[Bug] Fix Intern-S1 model accuracy and support /generate interface with input_ids (#12367)

65f1d065 · Haian Huang(深度眸) · GitHub · 9434a0e5 · 65f1d065 · 65f1d065
Unverified Commit 65f1d065 authored Nov 03, 2025 by Haian Huang(深度眸) Committed by GitHub Nov 02, 2025
3 changed files
--- a/python/sglang/srt/models/interns1.py
+++ b/python/sglang/srt/models/interns1.py
-from typing import Iterable, List, Optional, Set, Tuple
+from typing import Iterable, List, Optional, Tuple

 import torch
 from torch import nn
@@ -50,8 +50,6 @@ class InternS1ForConditionalGeneration(nn.Module):
            (image_size // patch_size) ** 2 * (config.downsample_ratio**2)
        )
        self.downsample_ratio = config.downsample_ratio
-        self.ps_version = getattr(config, "ps_version", "v1")
-        # self.template = getattr(config, 'template', 'internvl2_5')

        config.vision_config.use_flash_attn = True if use_flash_attn else False
        config.text_config._attn_implementation = (
@@ -59,7 +57,6 @@ class InternS1ForConditionalGeneration(nn.Module):
        )

        logger.info(f"num_image_token: {self.num_image_token}")
-        logger.info(f"ps_version: {self.ps_version}")

        self.vision_model = InternVisionModel(config.vision_config)
        if config.text_config.architectures[0] == "Qwen2ForCausalLM":
@@ -104,13 +101,7 @@ class InternS1ForConditionalGeneration(nn.Module):
            int(w * scale_factor),
            int(c / (scale_factor * scale_factor)),
        )
-        if self.ps_version == "v1":
-            logger.warn(
-                "In ps_version 'v1', the height and width have not been swapped back, "
-                "which results in a transposed image."
-            )
-        else:
-            x = x.permute(0, 2, 1, 3).contiguous()
+        x = x.permute(0, 2, 1, 3).contiguous()
        return x

    def extract_feature(self, pixel_values):
@@ -224,7 +215,6 @@ class InternS1ForConditionalGeneration(nn.Module):
            )

        params_dict = dict(self.named_parameters())
-        loaded_params: Set[str] = set()

        for name, loaded_weight in weights:
            if "rotary_emb.inv_freq" in name:
@@ -280,13 +270,5 @@ class InternS1ForConditionalGeneration(nn.Module):
                    )
                    weight_loader(param, loaded_weight)

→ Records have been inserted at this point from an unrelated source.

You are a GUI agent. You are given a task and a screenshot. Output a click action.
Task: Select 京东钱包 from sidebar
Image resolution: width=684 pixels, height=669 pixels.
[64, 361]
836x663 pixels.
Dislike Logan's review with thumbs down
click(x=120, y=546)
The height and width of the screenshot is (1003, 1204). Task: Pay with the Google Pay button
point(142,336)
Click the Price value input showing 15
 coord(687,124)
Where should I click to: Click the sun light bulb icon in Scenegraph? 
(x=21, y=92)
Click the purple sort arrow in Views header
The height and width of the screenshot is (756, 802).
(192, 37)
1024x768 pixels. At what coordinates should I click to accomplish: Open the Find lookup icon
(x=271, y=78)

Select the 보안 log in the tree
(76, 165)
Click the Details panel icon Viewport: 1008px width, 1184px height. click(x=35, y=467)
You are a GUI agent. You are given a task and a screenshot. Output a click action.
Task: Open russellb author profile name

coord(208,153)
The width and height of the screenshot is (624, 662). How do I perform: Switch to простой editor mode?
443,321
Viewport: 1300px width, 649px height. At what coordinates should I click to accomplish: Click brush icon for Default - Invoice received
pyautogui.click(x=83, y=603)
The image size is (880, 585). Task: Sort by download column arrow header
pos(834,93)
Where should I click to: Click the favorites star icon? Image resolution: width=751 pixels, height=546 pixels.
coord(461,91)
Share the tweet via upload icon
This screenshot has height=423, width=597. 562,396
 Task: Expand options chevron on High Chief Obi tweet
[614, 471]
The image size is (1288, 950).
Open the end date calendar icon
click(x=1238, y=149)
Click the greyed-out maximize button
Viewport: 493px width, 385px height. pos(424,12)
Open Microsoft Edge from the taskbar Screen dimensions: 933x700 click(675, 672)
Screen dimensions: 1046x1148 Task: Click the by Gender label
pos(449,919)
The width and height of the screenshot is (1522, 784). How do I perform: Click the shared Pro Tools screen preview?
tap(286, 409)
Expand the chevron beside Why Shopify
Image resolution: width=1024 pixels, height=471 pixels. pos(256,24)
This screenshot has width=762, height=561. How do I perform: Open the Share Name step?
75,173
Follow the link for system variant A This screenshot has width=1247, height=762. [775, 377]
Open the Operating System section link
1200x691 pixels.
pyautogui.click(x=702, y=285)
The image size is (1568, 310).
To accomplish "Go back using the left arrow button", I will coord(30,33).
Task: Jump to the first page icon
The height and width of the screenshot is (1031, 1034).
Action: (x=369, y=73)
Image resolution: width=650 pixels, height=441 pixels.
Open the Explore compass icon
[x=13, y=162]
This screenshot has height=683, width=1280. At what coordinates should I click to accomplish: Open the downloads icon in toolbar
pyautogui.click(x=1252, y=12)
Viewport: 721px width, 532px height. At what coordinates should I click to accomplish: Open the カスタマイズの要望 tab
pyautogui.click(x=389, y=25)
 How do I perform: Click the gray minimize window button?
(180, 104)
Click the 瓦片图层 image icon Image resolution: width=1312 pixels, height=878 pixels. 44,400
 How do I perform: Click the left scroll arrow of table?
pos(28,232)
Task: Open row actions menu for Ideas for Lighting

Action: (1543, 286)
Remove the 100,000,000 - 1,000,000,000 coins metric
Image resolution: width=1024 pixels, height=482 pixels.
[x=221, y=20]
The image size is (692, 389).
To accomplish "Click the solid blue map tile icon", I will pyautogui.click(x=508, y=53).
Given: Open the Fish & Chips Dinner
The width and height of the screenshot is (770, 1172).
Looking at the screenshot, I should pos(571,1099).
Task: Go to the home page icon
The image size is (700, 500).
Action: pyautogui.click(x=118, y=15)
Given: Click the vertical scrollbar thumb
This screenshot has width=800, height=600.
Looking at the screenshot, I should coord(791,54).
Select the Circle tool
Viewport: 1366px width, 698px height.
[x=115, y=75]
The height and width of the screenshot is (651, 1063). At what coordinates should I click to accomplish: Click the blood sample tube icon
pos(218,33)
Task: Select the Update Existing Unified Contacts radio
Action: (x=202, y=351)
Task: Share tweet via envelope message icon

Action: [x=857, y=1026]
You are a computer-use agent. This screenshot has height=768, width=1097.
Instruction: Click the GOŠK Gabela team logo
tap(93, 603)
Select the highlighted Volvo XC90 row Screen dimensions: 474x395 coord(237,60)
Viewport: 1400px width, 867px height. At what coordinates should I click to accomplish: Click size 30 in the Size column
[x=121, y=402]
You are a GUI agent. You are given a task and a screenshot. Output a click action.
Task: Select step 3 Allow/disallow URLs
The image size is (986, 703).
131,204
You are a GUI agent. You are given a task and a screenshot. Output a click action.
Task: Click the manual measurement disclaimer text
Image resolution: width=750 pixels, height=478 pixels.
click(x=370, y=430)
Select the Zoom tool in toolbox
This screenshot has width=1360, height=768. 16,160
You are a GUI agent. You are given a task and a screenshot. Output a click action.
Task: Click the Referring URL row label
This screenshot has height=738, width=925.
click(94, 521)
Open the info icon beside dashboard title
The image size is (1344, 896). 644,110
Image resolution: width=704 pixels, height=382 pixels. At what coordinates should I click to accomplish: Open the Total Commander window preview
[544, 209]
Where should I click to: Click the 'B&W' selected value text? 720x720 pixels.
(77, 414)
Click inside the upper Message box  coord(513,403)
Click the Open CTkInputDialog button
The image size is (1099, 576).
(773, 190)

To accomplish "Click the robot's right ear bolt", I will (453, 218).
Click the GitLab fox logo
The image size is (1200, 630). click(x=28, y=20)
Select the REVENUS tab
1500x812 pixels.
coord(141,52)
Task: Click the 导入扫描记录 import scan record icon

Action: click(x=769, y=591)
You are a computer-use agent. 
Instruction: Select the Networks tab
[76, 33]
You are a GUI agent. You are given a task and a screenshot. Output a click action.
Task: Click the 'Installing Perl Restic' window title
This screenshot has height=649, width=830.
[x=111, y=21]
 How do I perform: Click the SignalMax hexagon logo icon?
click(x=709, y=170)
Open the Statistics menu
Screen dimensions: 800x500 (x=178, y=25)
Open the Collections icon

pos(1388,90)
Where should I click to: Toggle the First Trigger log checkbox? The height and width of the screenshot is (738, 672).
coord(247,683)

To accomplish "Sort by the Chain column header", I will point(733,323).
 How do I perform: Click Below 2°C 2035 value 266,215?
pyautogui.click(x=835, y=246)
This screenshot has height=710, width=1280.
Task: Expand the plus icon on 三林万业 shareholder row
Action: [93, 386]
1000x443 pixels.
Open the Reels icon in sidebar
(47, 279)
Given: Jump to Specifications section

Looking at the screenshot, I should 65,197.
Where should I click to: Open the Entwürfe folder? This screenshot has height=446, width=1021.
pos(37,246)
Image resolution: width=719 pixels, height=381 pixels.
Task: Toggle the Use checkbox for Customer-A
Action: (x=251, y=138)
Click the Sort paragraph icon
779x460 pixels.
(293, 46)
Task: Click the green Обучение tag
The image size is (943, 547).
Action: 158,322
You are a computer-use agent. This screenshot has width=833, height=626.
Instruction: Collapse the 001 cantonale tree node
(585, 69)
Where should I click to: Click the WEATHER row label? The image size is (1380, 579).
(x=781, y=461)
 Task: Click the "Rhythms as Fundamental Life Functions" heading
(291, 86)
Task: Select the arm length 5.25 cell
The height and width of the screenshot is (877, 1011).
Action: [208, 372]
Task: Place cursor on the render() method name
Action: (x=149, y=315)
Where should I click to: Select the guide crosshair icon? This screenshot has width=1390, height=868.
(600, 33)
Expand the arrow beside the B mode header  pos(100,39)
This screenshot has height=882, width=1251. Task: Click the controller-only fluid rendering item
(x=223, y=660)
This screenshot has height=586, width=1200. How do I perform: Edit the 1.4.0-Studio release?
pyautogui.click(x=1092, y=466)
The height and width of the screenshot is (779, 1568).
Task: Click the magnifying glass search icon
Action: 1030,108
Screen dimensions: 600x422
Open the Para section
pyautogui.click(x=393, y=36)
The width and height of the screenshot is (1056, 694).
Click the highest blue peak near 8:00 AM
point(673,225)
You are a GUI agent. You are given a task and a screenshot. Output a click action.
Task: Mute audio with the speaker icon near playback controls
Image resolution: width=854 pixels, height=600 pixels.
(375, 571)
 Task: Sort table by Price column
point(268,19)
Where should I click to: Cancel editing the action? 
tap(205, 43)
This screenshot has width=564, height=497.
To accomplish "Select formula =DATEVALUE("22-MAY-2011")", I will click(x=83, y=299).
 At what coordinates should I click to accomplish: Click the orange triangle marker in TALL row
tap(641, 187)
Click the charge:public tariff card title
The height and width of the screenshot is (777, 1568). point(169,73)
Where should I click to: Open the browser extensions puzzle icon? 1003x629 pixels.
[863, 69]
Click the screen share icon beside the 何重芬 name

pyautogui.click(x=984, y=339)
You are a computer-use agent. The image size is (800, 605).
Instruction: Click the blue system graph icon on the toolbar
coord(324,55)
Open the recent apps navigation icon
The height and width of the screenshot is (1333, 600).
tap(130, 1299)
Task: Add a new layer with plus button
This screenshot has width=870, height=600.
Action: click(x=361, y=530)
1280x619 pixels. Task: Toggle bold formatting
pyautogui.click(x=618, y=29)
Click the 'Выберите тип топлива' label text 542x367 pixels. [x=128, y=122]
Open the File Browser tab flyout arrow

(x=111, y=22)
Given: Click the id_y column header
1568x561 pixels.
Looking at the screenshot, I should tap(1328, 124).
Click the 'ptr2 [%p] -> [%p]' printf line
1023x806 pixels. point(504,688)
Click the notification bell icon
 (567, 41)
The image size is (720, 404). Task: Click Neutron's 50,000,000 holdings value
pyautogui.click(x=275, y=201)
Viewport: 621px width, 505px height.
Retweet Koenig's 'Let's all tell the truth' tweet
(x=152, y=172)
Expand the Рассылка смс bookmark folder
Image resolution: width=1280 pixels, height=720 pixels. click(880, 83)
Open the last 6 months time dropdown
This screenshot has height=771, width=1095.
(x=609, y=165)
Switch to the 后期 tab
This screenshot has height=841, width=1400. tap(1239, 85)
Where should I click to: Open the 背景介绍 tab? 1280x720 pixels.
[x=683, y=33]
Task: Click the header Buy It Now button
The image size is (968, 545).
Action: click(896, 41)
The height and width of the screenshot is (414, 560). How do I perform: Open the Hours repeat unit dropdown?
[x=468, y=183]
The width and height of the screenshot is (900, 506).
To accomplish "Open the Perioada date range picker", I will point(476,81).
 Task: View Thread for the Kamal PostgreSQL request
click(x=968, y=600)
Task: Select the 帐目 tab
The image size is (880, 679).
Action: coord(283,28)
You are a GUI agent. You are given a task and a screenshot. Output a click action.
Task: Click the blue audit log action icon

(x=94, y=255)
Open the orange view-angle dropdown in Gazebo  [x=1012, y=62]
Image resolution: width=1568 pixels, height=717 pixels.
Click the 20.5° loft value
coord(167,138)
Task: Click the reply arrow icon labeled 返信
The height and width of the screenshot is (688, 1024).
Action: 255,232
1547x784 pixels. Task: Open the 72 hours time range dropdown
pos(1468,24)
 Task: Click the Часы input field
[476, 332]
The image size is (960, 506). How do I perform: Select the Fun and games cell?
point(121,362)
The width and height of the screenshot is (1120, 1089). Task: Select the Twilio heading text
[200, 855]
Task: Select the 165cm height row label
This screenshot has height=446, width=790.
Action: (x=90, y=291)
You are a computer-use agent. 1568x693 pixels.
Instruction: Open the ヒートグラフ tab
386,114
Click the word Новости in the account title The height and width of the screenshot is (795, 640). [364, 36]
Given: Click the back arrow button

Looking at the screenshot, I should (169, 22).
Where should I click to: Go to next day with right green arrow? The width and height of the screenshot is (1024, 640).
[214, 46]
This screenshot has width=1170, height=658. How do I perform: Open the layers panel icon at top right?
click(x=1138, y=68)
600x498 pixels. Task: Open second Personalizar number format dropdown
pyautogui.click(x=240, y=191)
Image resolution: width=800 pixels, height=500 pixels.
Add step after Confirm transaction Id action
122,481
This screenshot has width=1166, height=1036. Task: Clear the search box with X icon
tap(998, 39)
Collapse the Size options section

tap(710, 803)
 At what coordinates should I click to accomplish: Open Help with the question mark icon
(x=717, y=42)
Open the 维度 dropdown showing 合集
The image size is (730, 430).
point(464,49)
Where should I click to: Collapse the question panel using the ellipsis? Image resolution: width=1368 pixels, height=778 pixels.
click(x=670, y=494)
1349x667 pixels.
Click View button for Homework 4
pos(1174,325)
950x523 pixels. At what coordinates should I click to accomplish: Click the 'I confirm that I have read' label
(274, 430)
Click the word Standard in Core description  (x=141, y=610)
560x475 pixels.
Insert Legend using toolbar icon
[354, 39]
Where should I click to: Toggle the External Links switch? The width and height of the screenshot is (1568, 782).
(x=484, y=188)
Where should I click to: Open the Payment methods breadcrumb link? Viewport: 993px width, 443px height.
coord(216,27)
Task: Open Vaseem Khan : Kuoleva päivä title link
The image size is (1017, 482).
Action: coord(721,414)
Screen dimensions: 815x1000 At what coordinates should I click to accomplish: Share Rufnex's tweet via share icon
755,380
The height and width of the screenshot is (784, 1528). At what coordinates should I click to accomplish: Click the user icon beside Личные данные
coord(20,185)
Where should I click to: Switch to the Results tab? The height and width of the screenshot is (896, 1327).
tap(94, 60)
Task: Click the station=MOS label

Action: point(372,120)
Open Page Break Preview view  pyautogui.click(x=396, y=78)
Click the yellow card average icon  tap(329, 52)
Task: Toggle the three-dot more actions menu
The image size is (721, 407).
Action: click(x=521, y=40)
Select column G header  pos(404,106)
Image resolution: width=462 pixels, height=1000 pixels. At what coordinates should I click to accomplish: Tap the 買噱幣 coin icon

-            loaded_params.add(name)
-        unloaded_params = params_dict.keys() - loaded_params
-        if unloaded_params:
-            raise RuntimeError(
-                f"Some weights are not initialized from checkpoints: {unloaded_params}"
-            )
-        return loaded_params
-

-EntryClass = [InternS1ForConditionalGeneration]
+EntryClass = InternS1ForConditionalGeneration
--- a/python/sglang/srt/models/internvl.py
+++ b/python/sglang/srt/models/internvl.py
-from typing import Iterable, List, Optional, Set, Tuple, Union
+from typing import Iterable, List, Optional, Tuple, Union

 import torch

@@ -598,7 +598,6 @@ class InternVLChatModel(nn.Module):
            ]

        params_dict = dict(self.named_parameters())
-        loaded_params: Set[str] = set()

        for name, loaded_weight in weights:
            if "rotary_emb.inv_freq" in name:
@@ -678,22 +677,5 @@ class InternVLChatModel(nn.Module):
                            )
                        weight_loader(param, loaded_weight)

-            loaded_params.add(name)
-        unloaded_params = params_dict.keys() - loaded_params
-        # Skip params that are created by quantization wrappers and are not expected in the ckpt
-        _quant_only_fragments = (
-            "weight_scale",  # per-matrix FP8 scales (e.g., w2_weight_scale, w13_weight_scale)
-        )
-        unloaded_params = {
-            n
-            for n in unloaded_params
-            if not any(frag in n for frag in _quant_only_fragments)
-        }
-        if unloaded_params:
-            raise RuntimeError(
-                f"Some weights are not initialized from checkpoints: {unloaded_params}"
-            )
-        return loaded_params
-

 EntryClass = InternVLChatModel
--- a/python/sglang/srt/multimodal/processors/internvl.py
+++ b/python/sglang/srt/multimodal/processors/internvl.py
@@ -231,7 +231,10 @@ class InternVLImageProcessor(BaseMultimodalProcessor):
        pixel_values = torch.cat(pixel_values, dim=0)

        original_placeholder = "<<<__IMG_CONTEXT_PLACEHOLDER__>>>"
-        input_text = input_text.replace(self.IMG_CONTEXT_TOKEN, original_placeholder)
+
+        input_text = base_output.input_text.replace(
+            self.IMG_CONTEXT_TOKEN, original_placeholder
+        )

        input_text_updated = input_text
        for num_patches in num_patches_list: